Hace más de 2000 años, dos jóvenes, que seguramente tampoco disfrutaban del caos, vivieron un momento importantísimo, no solo en sus vidas sino en la vida de toda la humanidad, en medio de lo que parecía un caos.
¡Imagínate! Una joven, en sus últimos días de embarazo, que de pronto debe viajar con su esposo a realizar un trámite a una ciudad lejana. Dejando atrás el viaje, largo e incómodo, llegan a su destino y no encuentran un lugar donde pasar la noche. Y, como muchas veces sucede, lo inesperado pasa… ¡el bebé nacerá esa noche! Pero conoces la historia, y sabes que entre todo esto hay un gesto de alguien, que, con un corazón noble, ofrece un lugar humilde. Este lugar, más bien está destinado a los animales, pero tiene el calor suficiente para abrigar a esa pareja que horas más tarde se convierte en la Familia Sagrada.
Y sabes, ¡qué bueno que Jesús nació ahí! Siendo un rey y siendo Dios, merecía todo bueno. Jesús no merecía ser abrigado por un burrito o un buey, él merecía la más fina cuna de oro, los cuidados de los mejores médicos de nuestro siglo, ¡toda la comodidad del mundo! Pero eligió ese lugar, en la noche donde reinaba el caos, un lugar pequeño y no muy limpio, y lo agradezco.
Lo agradezco porque la mayoría de las veces, mi corazón y mi propia vida no se parecen al palacio que Jesús merece, es más bien ese pesebre incómodo pero listo para recibirlo.

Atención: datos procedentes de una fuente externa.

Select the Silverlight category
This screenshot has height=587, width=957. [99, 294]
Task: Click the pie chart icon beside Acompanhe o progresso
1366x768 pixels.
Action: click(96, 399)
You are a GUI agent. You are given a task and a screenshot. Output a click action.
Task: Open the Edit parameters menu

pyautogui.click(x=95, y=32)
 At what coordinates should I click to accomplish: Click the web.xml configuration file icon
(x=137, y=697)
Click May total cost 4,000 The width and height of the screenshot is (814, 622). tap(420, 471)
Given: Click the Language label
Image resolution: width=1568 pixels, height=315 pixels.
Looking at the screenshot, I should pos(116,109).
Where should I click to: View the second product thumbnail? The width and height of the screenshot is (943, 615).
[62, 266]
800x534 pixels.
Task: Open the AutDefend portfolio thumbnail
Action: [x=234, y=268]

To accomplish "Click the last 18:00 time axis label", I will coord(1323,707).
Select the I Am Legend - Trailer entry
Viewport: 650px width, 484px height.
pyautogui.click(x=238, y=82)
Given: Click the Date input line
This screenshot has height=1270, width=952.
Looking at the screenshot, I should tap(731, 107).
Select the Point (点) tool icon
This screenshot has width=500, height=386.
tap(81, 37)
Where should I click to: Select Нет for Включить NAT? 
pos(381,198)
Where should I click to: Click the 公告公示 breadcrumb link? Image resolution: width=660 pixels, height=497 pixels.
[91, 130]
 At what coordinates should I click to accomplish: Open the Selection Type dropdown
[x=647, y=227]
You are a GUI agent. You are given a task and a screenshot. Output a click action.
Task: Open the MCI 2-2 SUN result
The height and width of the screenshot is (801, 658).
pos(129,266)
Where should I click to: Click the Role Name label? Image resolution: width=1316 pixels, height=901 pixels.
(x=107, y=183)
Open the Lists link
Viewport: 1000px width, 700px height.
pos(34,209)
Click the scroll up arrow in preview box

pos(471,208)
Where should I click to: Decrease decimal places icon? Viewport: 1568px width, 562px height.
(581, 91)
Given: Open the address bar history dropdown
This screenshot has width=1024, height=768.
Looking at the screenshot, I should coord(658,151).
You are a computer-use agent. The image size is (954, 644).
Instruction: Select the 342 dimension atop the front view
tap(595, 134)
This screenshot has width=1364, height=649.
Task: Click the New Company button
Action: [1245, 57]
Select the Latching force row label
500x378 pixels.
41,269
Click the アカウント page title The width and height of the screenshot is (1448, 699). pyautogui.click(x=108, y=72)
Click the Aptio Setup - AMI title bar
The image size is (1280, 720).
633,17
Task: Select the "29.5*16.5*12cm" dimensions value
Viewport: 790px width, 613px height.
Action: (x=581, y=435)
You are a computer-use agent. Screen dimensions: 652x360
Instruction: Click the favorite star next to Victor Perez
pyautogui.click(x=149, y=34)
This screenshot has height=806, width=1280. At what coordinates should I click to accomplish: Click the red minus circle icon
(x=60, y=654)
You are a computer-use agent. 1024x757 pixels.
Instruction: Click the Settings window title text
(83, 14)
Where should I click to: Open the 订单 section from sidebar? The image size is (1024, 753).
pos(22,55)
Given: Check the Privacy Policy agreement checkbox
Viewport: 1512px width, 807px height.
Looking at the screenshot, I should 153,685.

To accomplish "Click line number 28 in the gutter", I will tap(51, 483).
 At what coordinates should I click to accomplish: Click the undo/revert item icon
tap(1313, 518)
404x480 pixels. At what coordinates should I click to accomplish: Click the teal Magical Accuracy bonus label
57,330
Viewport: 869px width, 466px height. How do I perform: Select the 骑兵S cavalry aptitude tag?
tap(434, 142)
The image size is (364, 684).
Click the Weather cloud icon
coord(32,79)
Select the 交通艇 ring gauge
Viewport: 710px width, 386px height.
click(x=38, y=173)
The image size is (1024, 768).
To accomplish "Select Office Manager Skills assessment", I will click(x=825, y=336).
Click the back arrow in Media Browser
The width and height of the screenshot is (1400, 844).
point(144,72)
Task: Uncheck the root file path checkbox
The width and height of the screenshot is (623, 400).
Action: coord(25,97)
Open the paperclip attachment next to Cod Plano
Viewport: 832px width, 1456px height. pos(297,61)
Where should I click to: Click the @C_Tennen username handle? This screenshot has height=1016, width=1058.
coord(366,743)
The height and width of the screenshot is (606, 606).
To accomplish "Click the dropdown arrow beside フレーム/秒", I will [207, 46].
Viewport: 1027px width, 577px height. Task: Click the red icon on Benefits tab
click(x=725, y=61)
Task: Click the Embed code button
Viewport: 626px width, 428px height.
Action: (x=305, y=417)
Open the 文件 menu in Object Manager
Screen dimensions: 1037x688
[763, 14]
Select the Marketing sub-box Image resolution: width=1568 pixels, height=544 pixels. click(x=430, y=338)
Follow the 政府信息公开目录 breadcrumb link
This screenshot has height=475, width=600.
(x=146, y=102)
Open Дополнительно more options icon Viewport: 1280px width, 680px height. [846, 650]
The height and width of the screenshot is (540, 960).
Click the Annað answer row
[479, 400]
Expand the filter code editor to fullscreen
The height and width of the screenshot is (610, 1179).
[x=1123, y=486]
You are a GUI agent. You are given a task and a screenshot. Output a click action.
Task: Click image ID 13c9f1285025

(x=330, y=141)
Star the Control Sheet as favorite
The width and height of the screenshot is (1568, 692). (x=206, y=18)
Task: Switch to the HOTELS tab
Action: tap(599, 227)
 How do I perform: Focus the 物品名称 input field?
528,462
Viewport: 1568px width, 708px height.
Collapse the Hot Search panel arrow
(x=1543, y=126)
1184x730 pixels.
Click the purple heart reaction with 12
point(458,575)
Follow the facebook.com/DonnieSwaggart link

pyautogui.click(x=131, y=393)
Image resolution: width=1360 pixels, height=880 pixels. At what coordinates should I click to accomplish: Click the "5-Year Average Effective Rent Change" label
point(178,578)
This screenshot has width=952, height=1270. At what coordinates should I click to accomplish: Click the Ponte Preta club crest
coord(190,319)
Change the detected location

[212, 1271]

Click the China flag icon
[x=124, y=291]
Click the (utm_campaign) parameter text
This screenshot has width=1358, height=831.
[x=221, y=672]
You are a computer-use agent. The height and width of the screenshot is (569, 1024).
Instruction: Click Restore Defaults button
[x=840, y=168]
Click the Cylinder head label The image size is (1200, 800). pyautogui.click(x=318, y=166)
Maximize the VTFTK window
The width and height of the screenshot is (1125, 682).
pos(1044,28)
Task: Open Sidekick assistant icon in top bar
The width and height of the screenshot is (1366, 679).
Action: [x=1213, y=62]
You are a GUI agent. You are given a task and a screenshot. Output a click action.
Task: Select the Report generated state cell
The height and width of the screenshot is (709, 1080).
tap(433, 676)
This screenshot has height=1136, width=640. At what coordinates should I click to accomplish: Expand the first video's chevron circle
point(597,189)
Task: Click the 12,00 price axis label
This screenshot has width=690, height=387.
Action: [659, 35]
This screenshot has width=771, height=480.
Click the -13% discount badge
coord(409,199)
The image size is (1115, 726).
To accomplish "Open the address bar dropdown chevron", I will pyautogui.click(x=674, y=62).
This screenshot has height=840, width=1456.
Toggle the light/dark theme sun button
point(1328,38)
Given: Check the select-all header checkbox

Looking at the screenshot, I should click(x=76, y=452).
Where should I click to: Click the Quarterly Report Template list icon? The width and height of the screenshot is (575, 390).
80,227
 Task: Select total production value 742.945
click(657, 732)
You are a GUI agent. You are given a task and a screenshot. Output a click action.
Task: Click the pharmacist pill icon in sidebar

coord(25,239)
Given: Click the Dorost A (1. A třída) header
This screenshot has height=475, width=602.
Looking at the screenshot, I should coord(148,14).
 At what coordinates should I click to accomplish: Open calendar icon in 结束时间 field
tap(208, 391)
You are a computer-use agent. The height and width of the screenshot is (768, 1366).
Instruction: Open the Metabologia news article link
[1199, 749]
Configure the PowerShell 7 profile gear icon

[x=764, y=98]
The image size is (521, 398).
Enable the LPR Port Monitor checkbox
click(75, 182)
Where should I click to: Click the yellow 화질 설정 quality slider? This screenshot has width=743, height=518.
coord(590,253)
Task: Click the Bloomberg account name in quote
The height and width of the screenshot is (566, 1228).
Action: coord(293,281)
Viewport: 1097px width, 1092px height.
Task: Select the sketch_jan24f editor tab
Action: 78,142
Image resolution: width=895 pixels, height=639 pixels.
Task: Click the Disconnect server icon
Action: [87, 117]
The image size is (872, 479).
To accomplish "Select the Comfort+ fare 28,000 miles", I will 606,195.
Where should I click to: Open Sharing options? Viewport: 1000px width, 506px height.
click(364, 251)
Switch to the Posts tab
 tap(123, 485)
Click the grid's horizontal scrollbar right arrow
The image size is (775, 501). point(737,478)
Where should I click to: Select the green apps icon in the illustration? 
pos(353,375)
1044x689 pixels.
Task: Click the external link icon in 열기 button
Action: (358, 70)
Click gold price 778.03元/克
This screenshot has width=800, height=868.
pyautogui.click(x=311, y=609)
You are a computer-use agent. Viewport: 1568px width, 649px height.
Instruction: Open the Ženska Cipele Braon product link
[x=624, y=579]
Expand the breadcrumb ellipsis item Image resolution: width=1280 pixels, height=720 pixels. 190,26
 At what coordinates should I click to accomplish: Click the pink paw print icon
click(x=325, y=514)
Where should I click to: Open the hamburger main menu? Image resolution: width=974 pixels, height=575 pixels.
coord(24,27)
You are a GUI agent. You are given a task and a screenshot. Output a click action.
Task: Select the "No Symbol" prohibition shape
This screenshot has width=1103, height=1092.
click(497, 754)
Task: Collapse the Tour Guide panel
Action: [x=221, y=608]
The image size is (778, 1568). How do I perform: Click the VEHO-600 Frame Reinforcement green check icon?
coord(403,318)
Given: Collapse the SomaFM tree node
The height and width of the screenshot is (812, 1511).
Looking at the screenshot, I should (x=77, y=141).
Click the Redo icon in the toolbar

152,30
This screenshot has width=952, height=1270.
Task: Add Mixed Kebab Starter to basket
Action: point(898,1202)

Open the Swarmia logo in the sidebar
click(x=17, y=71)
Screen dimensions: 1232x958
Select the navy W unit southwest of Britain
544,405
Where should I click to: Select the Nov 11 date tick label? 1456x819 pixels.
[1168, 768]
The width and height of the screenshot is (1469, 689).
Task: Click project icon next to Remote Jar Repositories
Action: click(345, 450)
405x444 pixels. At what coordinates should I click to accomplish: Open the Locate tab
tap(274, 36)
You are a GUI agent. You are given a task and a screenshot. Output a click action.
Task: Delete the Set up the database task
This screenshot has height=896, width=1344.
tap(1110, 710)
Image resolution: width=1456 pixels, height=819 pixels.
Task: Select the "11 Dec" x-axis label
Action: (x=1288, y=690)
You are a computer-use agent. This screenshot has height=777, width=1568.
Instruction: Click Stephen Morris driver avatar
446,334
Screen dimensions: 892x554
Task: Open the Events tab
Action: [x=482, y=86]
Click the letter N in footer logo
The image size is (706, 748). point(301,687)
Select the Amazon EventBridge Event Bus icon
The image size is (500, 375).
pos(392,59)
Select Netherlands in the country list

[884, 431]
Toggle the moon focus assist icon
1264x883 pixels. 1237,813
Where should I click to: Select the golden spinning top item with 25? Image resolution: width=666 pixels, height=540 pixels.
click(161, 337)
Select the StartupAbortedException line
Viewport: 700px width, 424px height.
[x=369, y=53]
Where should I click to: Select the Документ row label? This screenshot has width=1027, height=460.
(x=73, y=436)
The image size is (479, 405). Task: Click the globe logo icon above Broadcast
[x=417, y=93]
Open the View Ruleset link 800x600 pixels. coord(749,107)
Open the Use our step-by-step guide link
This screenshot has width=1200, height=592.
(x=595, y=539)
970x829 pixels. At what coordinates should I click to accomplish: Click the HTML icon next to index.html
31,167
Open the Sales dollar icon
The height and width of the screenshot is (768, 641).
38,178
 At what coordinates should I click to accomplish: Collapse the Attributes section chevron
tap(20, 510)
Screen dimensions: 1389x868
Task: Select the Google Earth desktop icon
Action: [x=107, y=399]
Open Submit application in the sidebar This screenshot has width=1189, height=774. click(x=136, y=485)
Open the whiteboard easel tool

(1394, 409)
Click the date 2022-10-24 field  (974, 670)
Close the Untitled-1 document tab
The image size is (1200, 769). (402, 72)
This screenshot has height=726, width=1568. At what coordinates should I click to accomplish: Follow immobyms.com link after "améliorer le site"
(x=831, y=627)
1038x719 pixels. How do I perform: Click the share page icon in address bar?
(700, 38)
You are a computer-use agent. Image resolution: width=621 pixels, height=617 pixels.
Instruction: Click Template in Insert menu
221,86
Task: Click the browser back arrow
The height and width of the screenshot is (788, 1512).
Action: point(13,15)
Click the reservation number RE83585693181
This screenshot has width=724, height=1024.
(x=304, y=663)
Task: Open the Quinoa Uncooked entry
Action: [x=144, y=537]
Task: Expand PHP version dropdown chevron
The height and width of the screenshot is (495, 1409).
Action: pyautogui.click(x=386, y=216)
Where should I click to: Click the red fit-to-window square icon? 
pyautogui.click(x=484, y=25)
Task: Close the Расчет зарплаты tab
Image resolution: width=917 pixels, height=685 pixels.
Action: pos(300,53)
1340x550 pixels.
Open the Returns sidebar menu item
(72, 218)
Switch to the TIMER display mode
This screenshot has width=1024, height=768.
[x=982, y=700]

Como repetimos cada domingo: Señor, no soy digno de que entres en mi casa… Y si, definitivamente, mi corazón no es el lugar que merece Jesús, pero de verdad, deseo que nazca ahí. Y que con su nacimiento ponga en orden todo lo que hay alrededor, que me recuerde como amar y dejarme amar, que me ayude a perdonar y pedir perdón, que venga a reinar tanto en mi pequeño e imperfecto corazón como en el universo maravilloso que ha creado.
Si esta Navidad sientes de repente, que estás viviendo un caos, que tienes mucho que corregir, mucho que sanar, que este año no ha sido lo que esperabas o que no eres digno de recibir a Jesús… recuerda que no eligió un palacio, sino el lugar menos perfecto para nacer. Así que sin duda, puede nacer en tu corazón si tú quieres ¡Sólo déjalo entrar! ¡Que tengas una muy feliz Navidad!
FELIZ NATIVIDAD DEL SEÑOR LES DESEAMOS FAMILIA JESÚS ES NUESTRA LUZ!!!